The topic of vision (even limited to object recognition) is a huge topic. A detailed description of computer vision, the visual system, or past literature on this topic is well beyond the scope of this wiki page! The goal of this writeup is to document how we might create CLA networks for object recognition using NuPIC. We’ve limited the focus to network structure, setting up the experiments, evaluating the results, expected results, etc. The details are currently a reflection of experiments done at Numenta through 2011. Over time we hope the community will add to this page and improve the details.
The challenge of object recognition
The goal of object recognition is to reliably recognize objects in images. This is a task that humans perform effortlessly but is notoriously difficult for computers. One of the main difficulties is the problem of invariance. No two images of the same object will be identical. It is very likely that every pixel will be at least slightly different. Even small changes in the physical object (such as a slight shift) can cause dramatic changes in the pixel representation. Ideally we would like to recognize objects under a large number of transformations. This includes pixel noise, changes in lighting, translation (shifts), rotations (2D and 3D), scale changes, occlusions, and clutter. We even want to recognize objects after complex non-rigid deformations. For example, we would like to label a hand as a hand irrespective of finger positioning.

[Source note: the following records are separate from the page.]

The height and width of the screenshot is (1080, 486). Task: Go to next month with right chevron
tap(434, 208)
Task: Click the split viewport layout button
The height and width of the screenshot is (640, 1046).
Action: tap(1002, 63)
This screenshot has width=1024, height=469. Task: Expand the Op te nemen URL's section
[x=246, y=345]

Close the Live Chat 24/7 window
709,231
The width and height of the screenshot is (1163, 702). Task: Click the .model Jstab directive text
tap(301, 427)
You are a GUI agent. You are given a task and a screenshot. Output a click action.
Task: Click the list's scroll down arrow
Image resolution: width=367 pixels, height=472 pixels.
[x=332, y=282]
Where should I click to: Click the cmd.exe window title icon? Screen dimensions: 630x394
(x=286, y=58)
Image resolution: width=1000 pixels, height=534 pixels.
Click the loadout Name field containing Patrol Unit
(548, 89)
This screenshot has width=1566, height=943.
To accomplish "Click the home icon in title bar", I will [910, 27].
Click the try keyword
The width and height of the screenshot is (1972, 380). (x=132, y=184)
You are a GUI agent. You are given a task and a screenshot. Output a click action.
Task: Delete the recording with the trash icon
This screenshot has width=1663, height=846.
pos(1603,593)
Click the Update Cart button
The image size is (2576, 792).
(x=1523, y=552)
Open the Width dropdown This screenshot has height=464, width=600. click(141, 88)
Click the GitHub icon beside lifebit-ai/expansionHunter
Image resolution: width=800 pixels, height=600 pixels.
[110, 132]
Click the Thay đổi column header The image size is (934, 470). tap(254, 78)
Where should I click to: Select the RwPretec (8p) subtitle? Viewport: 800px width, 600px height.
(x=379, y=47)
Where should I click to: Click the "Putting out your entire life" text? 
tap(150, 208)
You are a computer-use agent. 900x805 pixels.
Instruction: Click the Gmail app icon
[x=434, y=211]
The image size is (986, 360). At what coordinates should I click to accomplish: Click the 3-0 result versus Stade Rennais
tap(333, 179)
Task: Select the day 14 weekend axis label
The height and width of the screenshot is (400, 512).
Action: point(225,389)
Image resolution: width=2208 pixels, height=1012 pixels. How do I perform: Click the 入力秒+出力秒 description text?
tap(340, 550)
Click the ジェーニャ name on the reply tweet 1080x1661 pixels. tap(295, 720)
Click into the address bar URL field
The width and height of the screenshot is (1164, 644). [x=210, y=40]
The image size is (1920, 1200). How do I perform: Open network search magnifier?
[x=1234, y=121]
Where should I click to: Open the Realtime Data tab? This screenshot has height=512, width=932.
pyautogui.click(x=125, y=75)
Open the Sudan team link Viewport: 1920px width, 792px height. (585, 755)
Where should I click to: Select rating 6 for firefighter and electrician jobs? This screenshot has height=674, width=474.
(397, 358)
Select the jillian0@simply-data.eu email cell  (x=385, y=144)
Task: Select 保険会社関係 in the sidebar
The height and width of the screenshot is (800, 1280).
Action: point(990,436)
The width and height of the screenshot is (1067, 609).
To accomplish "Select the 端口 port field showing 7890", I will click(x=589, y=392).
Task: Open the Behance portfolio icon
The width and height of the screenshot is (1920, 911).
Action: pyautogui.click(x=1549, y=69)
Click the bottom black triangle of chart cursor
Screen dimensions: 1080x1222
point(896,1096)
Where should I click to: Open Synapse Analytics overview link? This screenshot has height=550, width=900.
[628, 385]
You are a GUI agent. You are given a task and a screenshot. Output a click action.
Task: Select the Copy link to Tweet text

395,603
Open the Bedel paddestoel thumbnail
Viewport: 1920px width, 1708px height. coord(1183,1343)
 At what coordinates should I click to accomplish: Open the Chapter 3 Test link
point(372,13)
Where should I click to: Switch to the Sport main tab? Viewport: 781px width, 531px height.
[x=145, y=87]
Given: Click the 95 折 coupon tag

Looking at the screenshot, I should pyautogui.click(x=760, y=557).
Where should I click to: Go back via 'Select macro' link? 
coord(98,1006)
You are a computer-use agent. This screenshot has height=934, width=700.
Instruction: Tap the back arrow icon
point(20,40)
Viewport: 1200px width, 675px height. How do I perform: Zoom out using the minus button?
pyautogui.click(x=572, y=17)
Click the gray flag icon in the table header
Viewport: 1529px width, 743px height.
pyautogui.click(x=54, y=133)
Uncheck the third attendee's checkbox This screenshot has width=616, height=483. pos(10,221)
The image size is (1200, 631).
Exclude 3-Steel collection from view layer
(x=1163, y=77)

Invariant representations: Suppose we could process an input image and create an output representation that was very stable (i.e. invariant) with respect to changes in the object. This would help solve the problem. Unfortunately, as stated, it is insufficient to simply have an invariant representations. In fact it is trivial to create a useless invariant reprsentation: simply output a constant.
Discriminant representations: To really solve object recognition, you need to meet a second property. You also need a representation that can accurately discriminate between objects.
A raw pixel representation is perfectly discriminant: every object has a different representation. A constant representation is perfectly invariant. Somewhere in between is a representation that is invariant to the changes we don’t care about (such as lighting), but discriminates between changes that we do care about (changing the object). It turns out this tradeoff is actually a useful way to view the problem. This characterization leads to concrete measurable goals (see discussion on “onion plots” below).
Humans are extremely good at this task and the visual cortex has solved this representation problem. For example, there are face specific neurons in the regions V4 and IT that are highly invariant to changes in the input but only respond to faces. (One experiment even detected a Bill Clinton neuron, specific only to pictures of the President.)
In theory, an accurate theory of the neocortex should be able to achieve the same result. In practice, this is an extremely challenging task. The sections below describe an initial design and experimental approaches for object recognition with CLA based networks.
CLA network design
This section can serve as a starting point for designing CLA networks for object recognition.
CLA network structure and topology
Images are 2D and the visual cortex is arranged in a matching 2D topology. A CLA network for vision should similarly be arranged in a 2D topology. In such a setup, each column has an implicit center point on the image.
At the lowest level, each column in the spatial pooler receives input from pixels around that center point (i.e. each column has a “receptive field”). It is ok for multiple columns to have the same center point. The extent of the receptive field is a parameter that needs to be determined. In theory this is actually not an important parameter: it should be ok to make the receptive field large (need rationale for this). In practice the computational requirements increase as the receptive field size increases. Another important practical consideration is the initial permanence values for each column. Although in general any input within the receptive field may be connected, columns generally tend to end up connecting to inputs “close” to their center. As such we found the networks converged faster if permanences were initialized such that they were more likely to be connected near the center of the receptive field.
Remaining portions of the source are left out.